Trends in infectious disease mortality, contributing factors, and resistance patterns of commonly isolated microorganisms are described. Antimicrobial resistance was first reported in 1941 with sulfonamides. The frequency of antimicrobial resistance has increased in hospital and community settings, resulting in therapeutic failures, the use of increasingly costly and toxic antimicrobials, extended hospital stays, and increased morbidity, mortality, and health care costs. Retrospective analysis of infectious disease mortality in the United States reveals that resistance has increased despite the development of new antimicrobials. Factors contributing to antimicrobial resistance include patients' expectations of receiving an antimicrobial prescription after an office visit (even when one is not warranted), low vaccination rates among the elderly, international travel, and continuous exposure to small amounts of antimicrobials in the food supply.
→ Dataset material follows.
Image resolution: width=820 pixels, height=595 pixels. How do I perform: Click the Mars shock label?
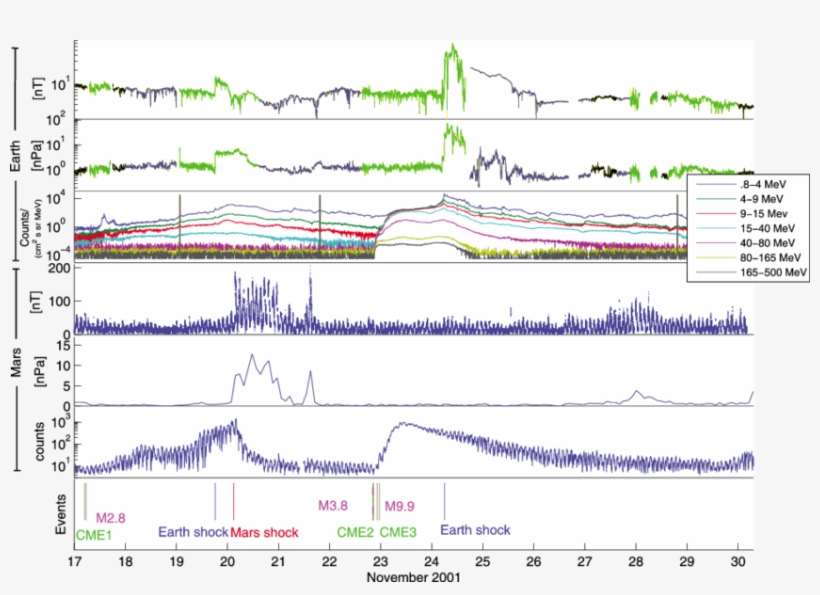click(265, 533)
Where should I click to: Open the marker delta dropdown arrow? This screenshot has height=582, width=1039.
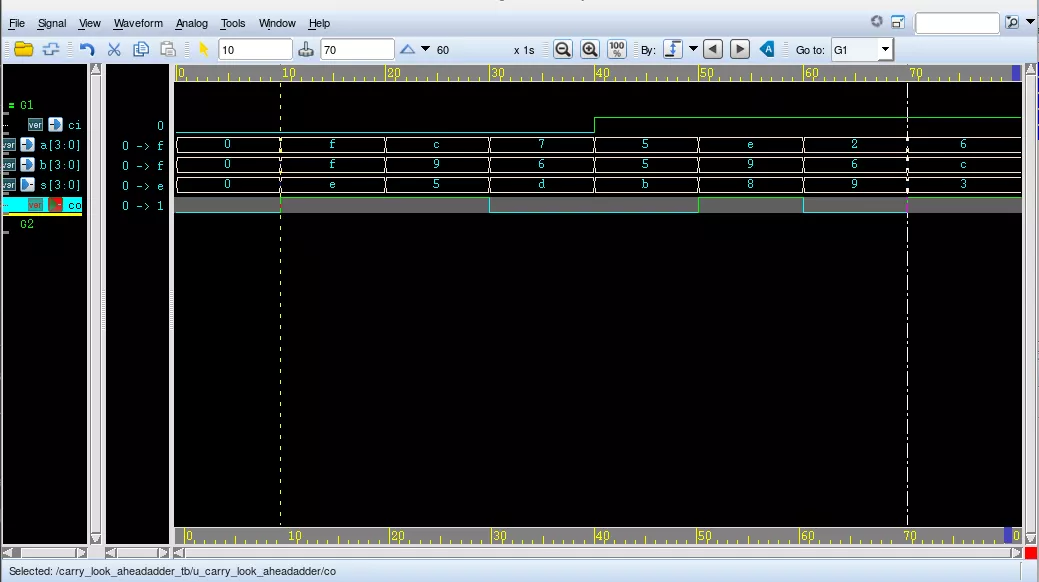pyautogui.click(x=425, y=50)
Analysis of susceptibility and resistance patterns of more than 10.3 million isolates found that 36%, 30%, and 31% of Escherichia coli isolates were resistant to ampicillin, ampicillin-sulbactam, and piperacillin, respectively. E. coli and Klebsiella pneumoniae exhibited reduced susceptibility to ceftazidime in certain regions of the country. Pseudomonas aeruginosa exhibited resistance to ciprofloxacin, imipenem, gentamicin, and ceftazidime. The occurrence of ciprofloxacin- and levofloxacin-resistant Staphylococcus aureus was similar, while the frequency of erythromycin-resistant S. aureus varied widely nationwide. Nationwide susceptibility to cefotaxime was significantly lower than that to ceftriaxone. Antimicrobial resistance is an increasing problem that contributes to morbidity, mortality, and increased health care costs. Analysis of susceptibility and resistance patterns of specific microorganisms is necessary to gain further insight into the causes of antimicrobial resistance and ways to reduce it.